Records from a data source
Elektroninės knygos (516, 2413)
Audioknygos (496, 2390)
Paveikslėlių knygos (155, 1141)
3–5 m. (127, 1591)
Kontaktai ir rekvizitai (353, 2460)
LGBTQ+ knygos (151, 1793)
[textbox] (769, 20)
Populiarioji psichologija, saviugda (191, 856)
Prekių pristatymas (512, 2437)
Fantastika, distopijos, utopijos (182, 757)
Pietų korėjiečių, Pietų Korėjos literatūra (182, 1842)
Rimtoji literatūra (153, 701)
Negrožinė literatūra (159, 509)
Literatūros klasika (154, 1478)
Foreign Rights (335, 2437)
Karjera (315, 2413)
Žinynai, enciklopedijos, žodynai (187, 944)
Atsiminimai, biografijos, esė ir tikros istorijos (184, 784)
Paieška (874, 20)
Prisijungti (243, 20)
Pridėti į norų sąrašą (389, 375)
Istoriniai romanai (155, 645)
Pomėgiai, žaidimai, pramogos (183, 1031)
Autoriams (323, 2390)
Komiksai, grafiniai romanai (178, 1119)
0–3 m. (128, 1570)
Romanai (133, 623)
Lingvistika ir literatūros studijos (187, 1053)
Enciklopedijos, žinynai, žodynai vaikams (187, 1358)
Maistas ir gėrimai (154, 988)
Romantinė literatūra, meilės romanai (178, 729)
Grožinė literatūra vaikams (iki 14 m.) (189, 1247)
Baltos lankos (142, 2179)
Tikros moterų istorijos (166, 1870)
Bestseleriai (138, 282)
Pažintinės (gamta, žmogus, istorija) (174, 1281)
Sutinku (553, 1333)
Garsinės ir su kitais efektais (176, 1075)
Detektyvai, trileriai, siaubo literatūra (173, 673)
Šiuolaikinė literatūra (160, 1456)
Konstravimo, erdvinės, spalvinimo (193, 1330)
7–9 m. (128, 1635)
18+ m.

▶ **Exercise description**
Find all lines in the records that hold the word "vaikams". Copy them.

▶ **The completed task**
Enciklopedijos, žinynai, žodynai vaikams (187, 1358)
Grožinė literatūra vaikams (iki 14 m.) (189, 1247)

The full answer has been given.